L’invecchiamento della popolazione e la riduzione delle persone in età lavorativa sono fattori strutturali che incideranno sempre di più sulla crescita dell’economia italiana.
È quanto emerge dall’indagine promossa dall’Associazione Bancaria Italiana, che ha esaminato gli effetti di queste dinamiche nel medio e lungo periodo su PIL, occupazione e tenuta del welfare.
Le proiezioni basate sui dati dell’Istituto Nazionale di Statistica indicano una riduzione della popolazione italiana di oltre 13 milioni entro il 2080, con un passaggio dagli attuali circa 59 milioni a circa 45,8 milioni di abitanti.
Nello stesso arco temporale, la quota di popolazione con più di 67 anni dovrebbe salire fino a circa il 31%. Contestualmente, la popolazione in età lavorativa si ridurrebbe in modo significativo. Dal 67,3% attuale sul totale, scenderebbe al 58,2% nel 2050 e al 57,3% nel 2080.
Il rapporto tra popolazione attiva e non attiva si è già modificato e tenderà a peggiorare.

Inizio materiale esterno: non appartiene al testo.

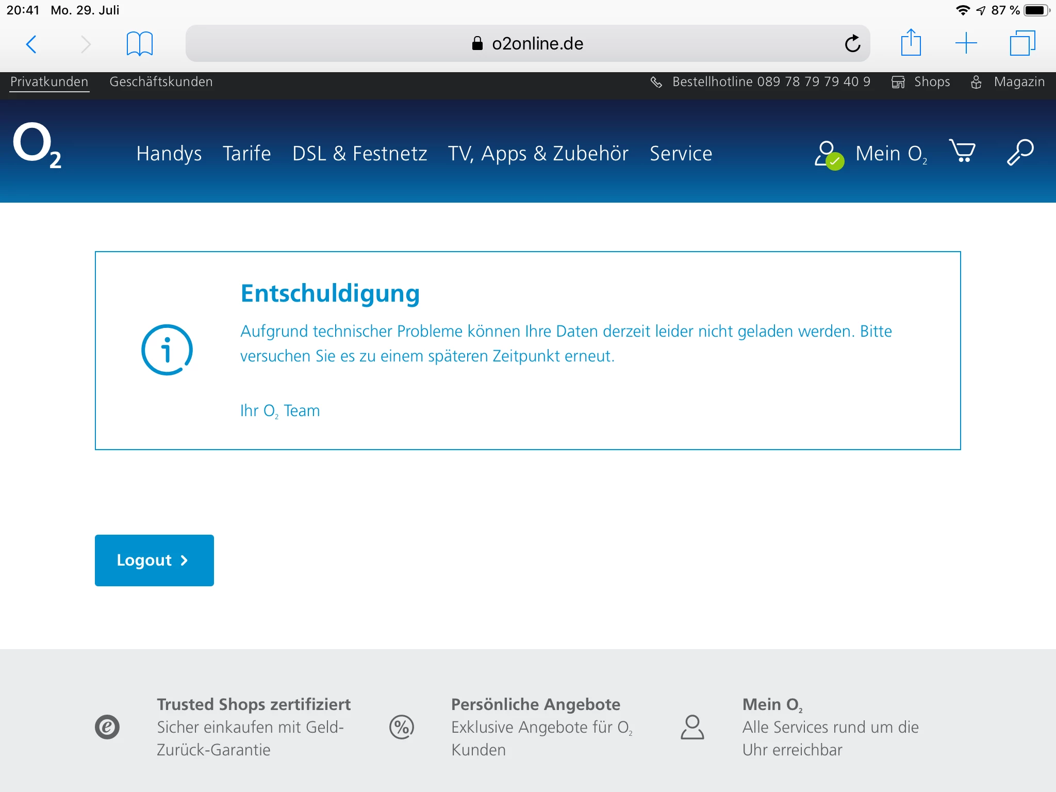Select the Privatkunden tab
The height and width of the screenshot is (792, 1056).
(x=50, y=82)
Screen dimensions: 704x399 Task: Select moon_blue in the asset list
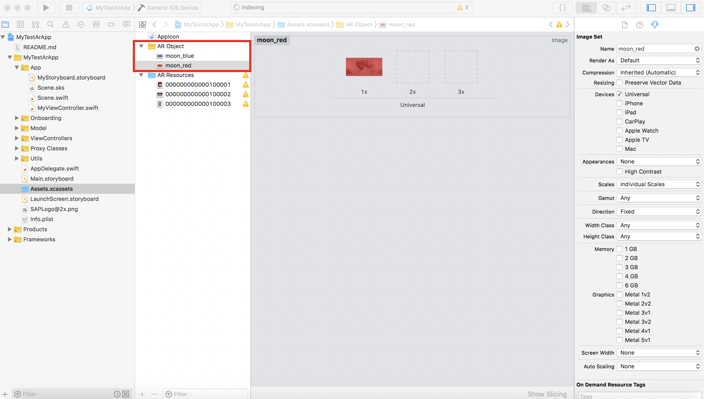[x=180, y=56]
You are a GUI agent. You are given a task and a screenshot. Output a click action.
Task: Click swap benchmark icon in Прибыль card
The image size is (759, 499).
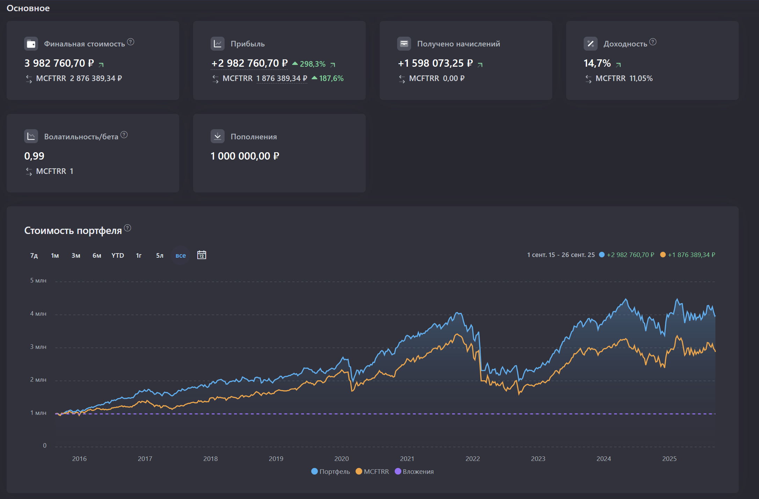pyautogui.click(x=216, y=79)
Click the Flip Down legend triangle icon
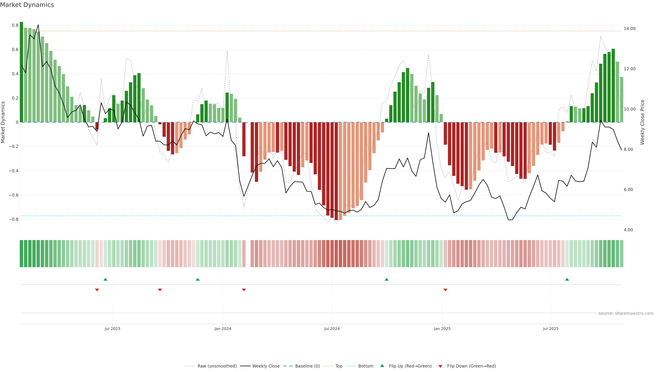 [x=440, y=366]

Se oggi 100 persone in età lavorativa sostengono circa 49 tra giovani e anziani, nel 2050 il numero salirebbe a quasi 72 e nel 2080 a circa 75.
In parallelo, l’incidenza degli anziani sulla popolazione in età da lavoro aumenterebbe dal 30,5% al 52,8% nel 2050 e al 54,7% nel 2080.
Le simulazioni dell’indagine mostrano effetti rilevanti sulla crescita economica.
In uno scenario privo di interventi compensativi, la sola dinamica demografica potrebbe ridurre il PIL di oltre il 18% nel 2050, per superare il 30% nel 2080 rispetto a uno scenario a popolazione stabile e occupazione invariata.
Il rapporto individua alcune leve per attenuare, fino a compensare nel lungo periodo, l’impatto del cambiamento demografico. Tra queste: maggiore occupazione giovanile e femminile, migliore utilizzo dei laureati nel mercato del lavoro e una gestione più efficace dei flussi migratori regolari.
In questo contesto, il sistema bancario viene descritto come già in fase di adattamento. Le banche stanno ampliando il proprio ruolo, affiancando famiglie e imprese non solo sul credito, ma anche nella pianificazione finanziaria e previdenziale e nel supporto ai passaggi generazionali.
Il messaggio del settore è orientato alla cooperazione con le istituzioni. L’obiettivo è contribuire a indirizzare risorse verso innovazione, produttività e servizi legati alla longevità, con interventi coordinati per sostenere la crescita nel lungo periodo.